Could it end this season?
Nope.
The last trophy: 1973 FA Cup
One of the all-time great FA Cup shocks saw second-division Sunderland pull down the pants of Don Revie’s star-studded Leeds side, Ian Porterfield scoring the only goal of the game 13 minutes before half-time.
Sunderland became the first team from outside the top flight to win the FA Cup since West Brom over 40 years earlier, but kickstarted a brief revival of the concept. Southampton (1976) and West Ham (1980) would repeat the trick within the next seven years, but nobody has managed it since.
The near misses:
A few, to be fair. Lost out to Norwich in the final of the 1985 League Cup, and had a chance at winning another FA Cup as a second-tier side in 1992, reaching the final only to lose 2-0 to Liverpool, and narrowly missed out on another crack at it in 2004 when losing to fellow Division One side Millwall in one semi-final while Manchester United and Arsenal slugged it out in the other.

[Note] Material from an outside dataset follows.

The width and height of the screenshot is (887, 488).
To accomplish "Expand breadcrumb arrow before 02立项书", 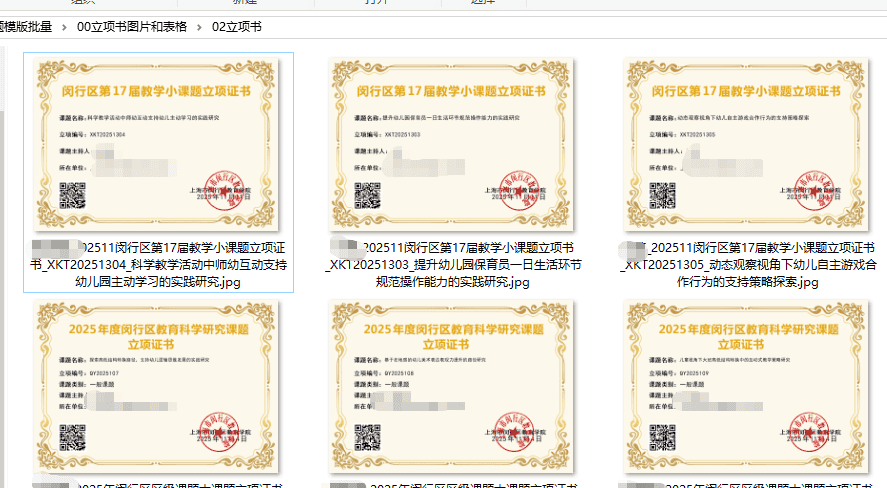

Closest of all was in 2014, when they lost the League Cup final to Manchester City despite threatening another Leeds-esque shock when leading 1-0 at half-time before going down 3-1.
Could it end this season?
Nope. Port bloody Vale of all teams.
The last trophy: 1960 First Division champions
Emerged top of the pile only on the very final day after a season-long three-way title fight with Wolves and Spurs. Wolves were the defending champions and Spurs would go on to win the Double the following season. None of them has won a league title since.
The near misses:
A 65-year-plus wait for a trophy seemed such an implausible concern for early 60s Burnley that after reaching the semi-finals of the first League Cup in 1961 they didn’t even bother entering it for the next four seasons, and that earns them several points in our very real and very complicated calculations.
The year after Spurs did the Double, Burnley pulled off the Near Miss Double, finishing second to Ipswich in the league and losing to Tottenham in the FA Cup final.
There were two third-place finishes and a League Cup semi-final after they deigned to compete again before the 60s were out, but by the end of the decade their time as a dominant force in English football was over.
There was an FA Cup semi-final in 1974 – and that was in the brief period where a third-place play-off existed for absolutely no good reason at all, which they duly won.
The 1982/83 season was an odd one, featuring an FA Cup quarter-final and League Cup semi-final as well as relegation to the third tier.
The closest they’ve come to anything since was the 2008/09 League Cup, where Burnley fell victim to the tournament’s esoteric away goals rule after a stirring semi-final comeback against Spurs. A 4-1 defeat in the first leg at White Hart Lane appeared to have settled the tie, only for Burnley to roar to a 3-0 ‘win’ after 90 minutes of the second leg at Turf Moor.
Under the normal away goals rule used by literally everyone else at the time, they’d have been through. But in the League Cup away goals only counted after extra-time, by which point Spurs had regained the run of themselves and scored twice to dump Burnley out.
Could it end this season?
Nope.
The last trophy: 1992 First Division champions
As with Burnley, a good effort for anyone’s last trophy to be the actual league title rather than something slightly more tinpot. Can’t quite decide whether doing it in the last year before football was invented makes it better or worse. It is funny that it simply doesn’t count when people talk about how few teams have won the league in relatively recent history.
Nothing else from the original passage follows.